[Collected data entries]
::::::::
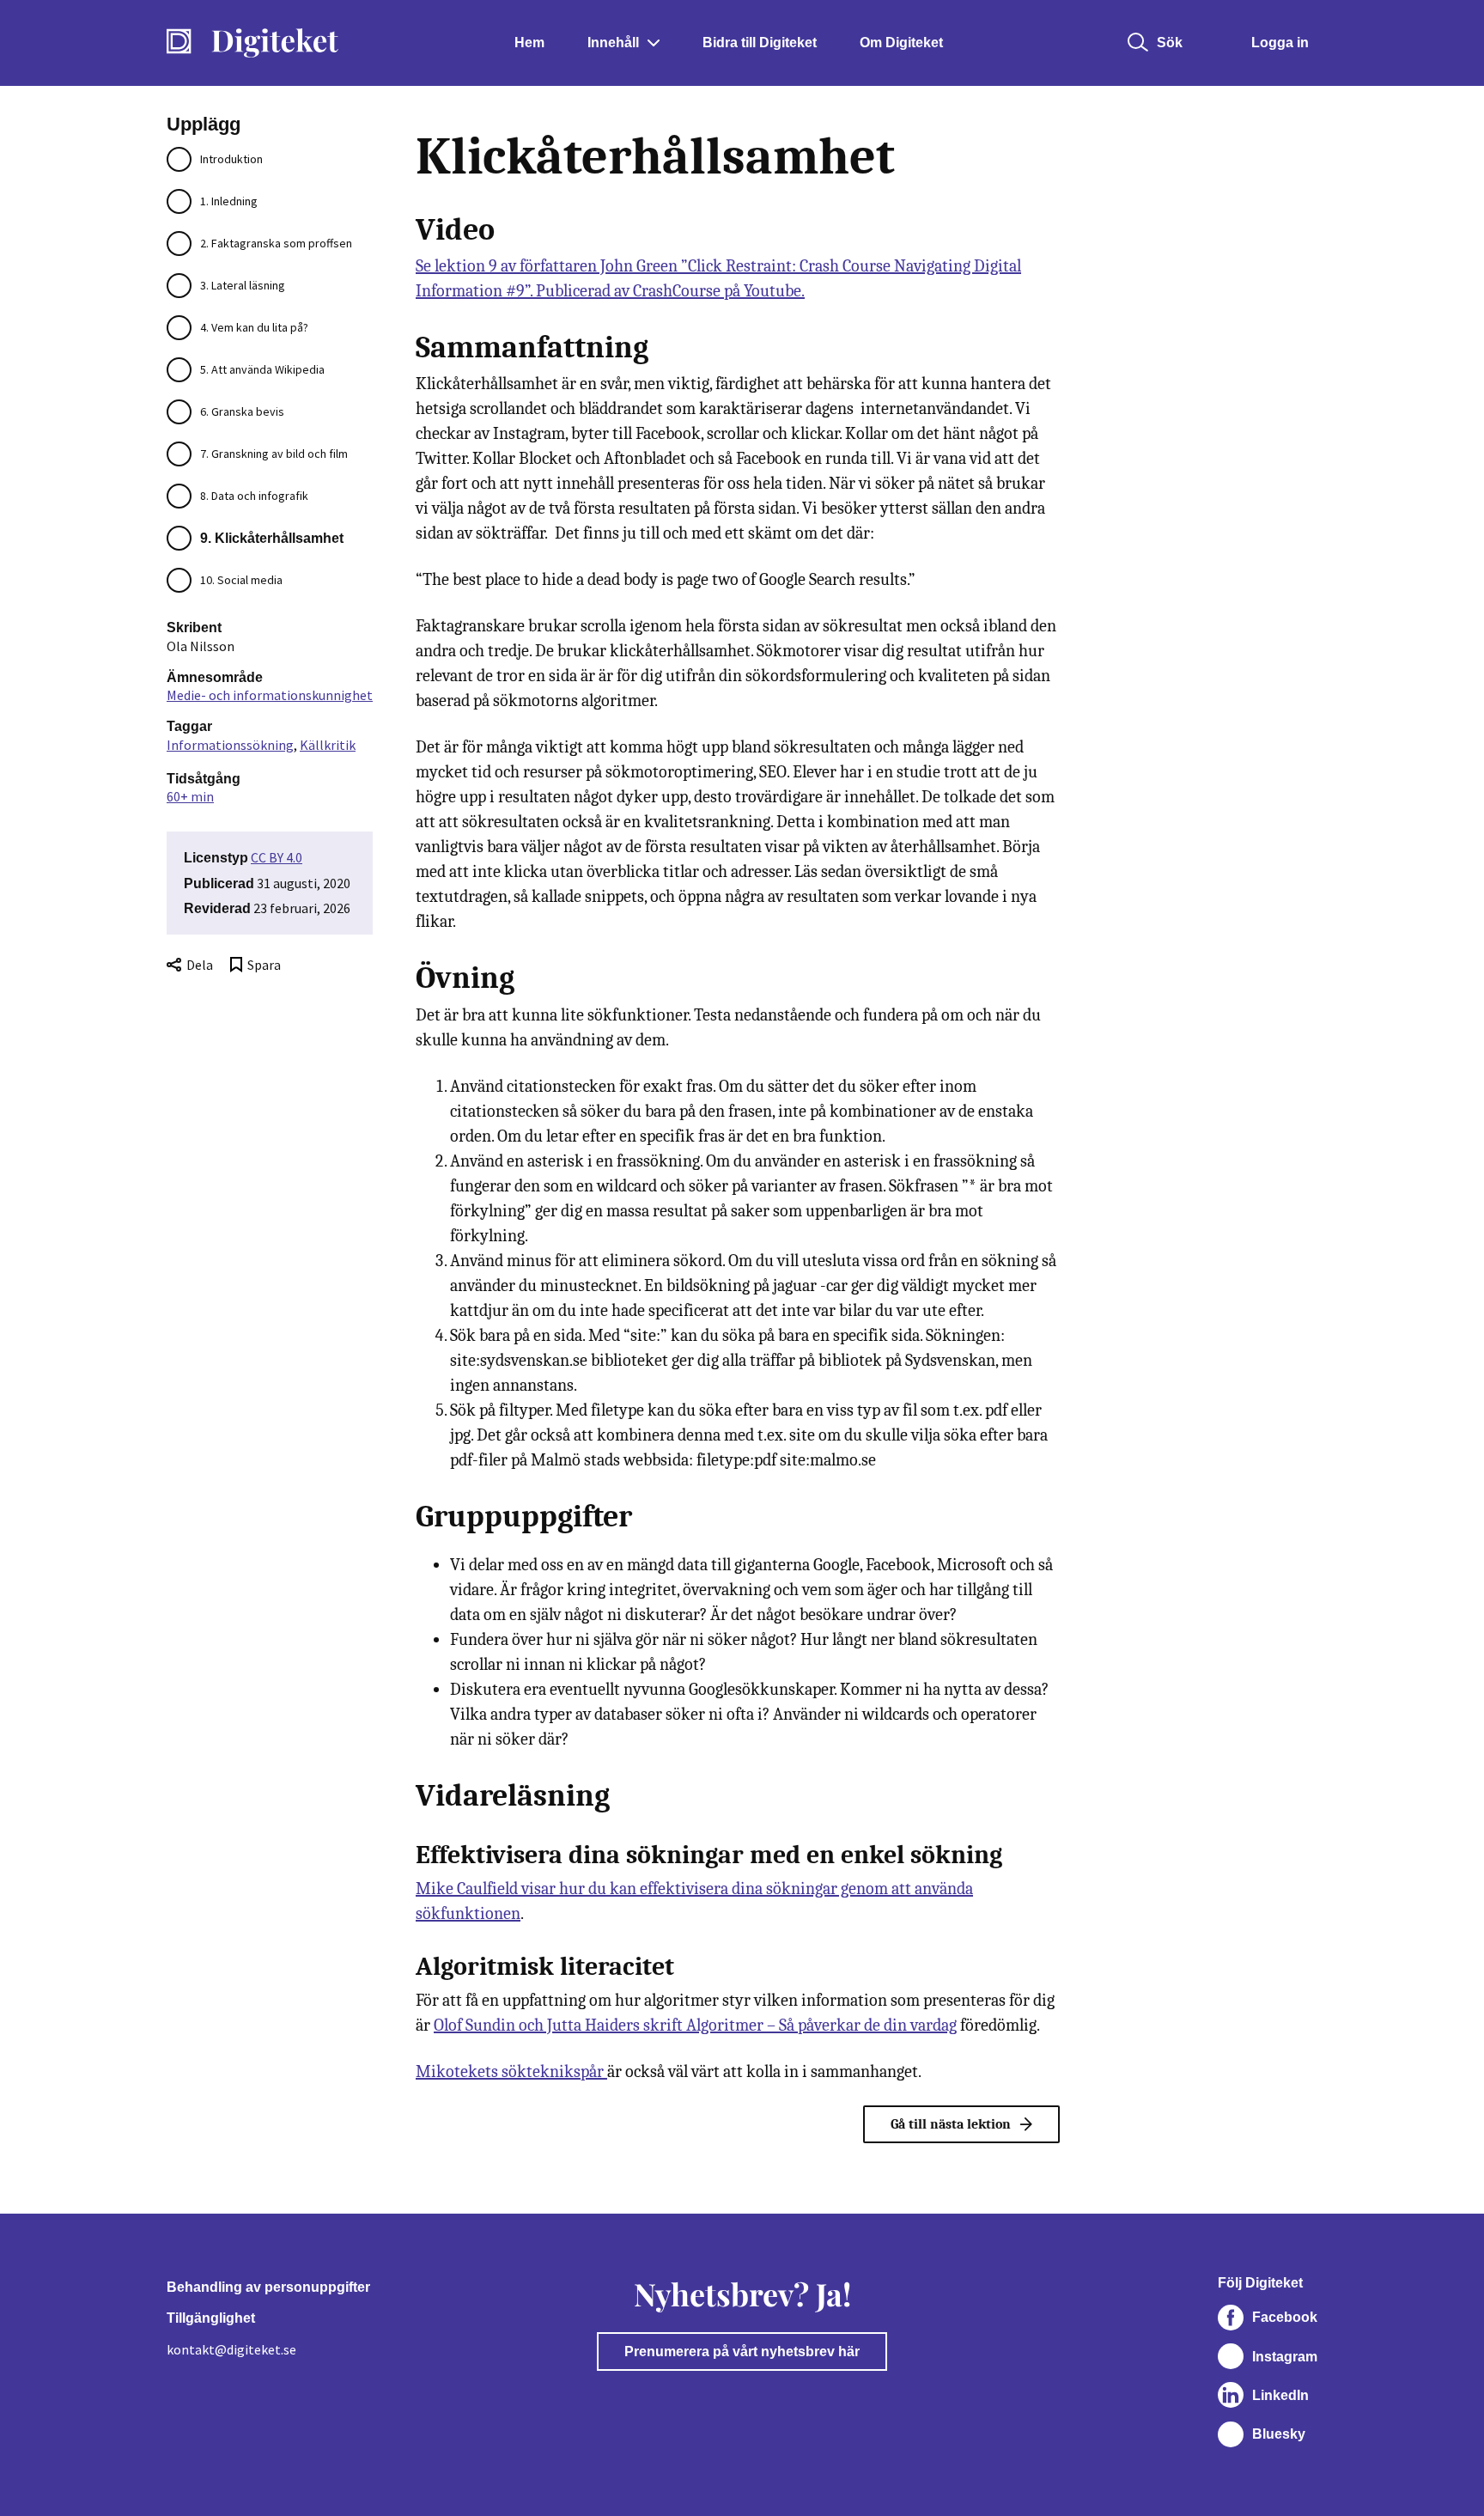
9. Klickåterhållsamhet (272, 538)
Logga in (1280, 42)
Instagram (1284, 2356)
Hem (529, 42)
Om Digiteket (901, 42)
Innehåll (613, 42)
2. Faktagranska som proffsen (276, 243)
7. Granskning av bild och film (274, 453)
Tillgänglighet (211, 2318)
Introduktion (231, 159)
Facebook (1284, 2317)
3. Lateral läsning (242, 285)
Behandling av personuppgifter (268, 2287)
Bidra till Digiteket (759, 42)
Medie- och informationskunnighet (270, 695)
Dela (199, 964)
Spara (264, 964)
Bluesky (1278, 2434)
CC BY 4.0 (276, 857)
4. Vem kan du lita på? (254, 327)
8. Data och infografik (254, 495)
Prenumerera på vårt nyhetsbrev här (742, 2351)
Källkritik (328, 744)
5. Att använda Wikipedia (262, 369)
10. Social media (241, 580)
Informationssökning (230, 744)
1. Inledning (229, 201)
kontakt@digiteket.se (231, 2349)
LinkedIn (1280, 2395)
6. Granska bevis (242, 411)
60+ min (190, 796)
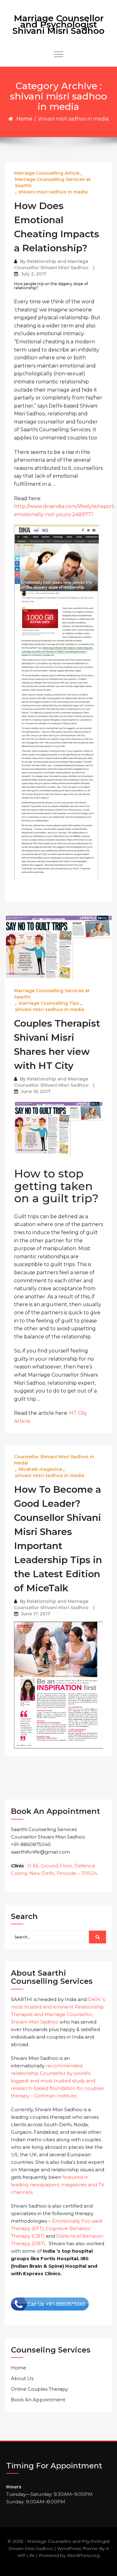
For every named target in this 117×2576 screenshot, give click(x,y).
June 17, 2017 (35, 1614)
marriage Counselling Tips (48, 1003)
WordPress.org (83, 2555)
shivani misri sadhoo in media (53, 192)
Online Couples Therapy (39, 2389)
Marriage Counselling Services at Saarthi (53, 182)
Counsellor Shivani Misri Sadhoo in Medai (54, 1460)
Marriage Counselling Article (47, 173)
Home (24, 119)
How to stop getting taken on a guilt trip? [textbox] (56, 1186)
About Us (22, 2378)
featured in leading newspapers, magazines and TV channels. (57, 2184)
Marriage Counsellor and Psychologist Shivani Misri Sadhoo (58, 24)
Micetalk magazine (40, 1469)
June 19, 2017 (36, 1091)
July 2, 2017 (33, 274)
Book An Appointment (38, 2400)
::::::::
From the entries, copy every line in which the string "Counsellor" can be found.

Counsellor Shivani Misri Sadhoo in Medai (54, 1460)
Marriage Counsellor and Psychologist Shivani Misri Sadhoo (58, 24)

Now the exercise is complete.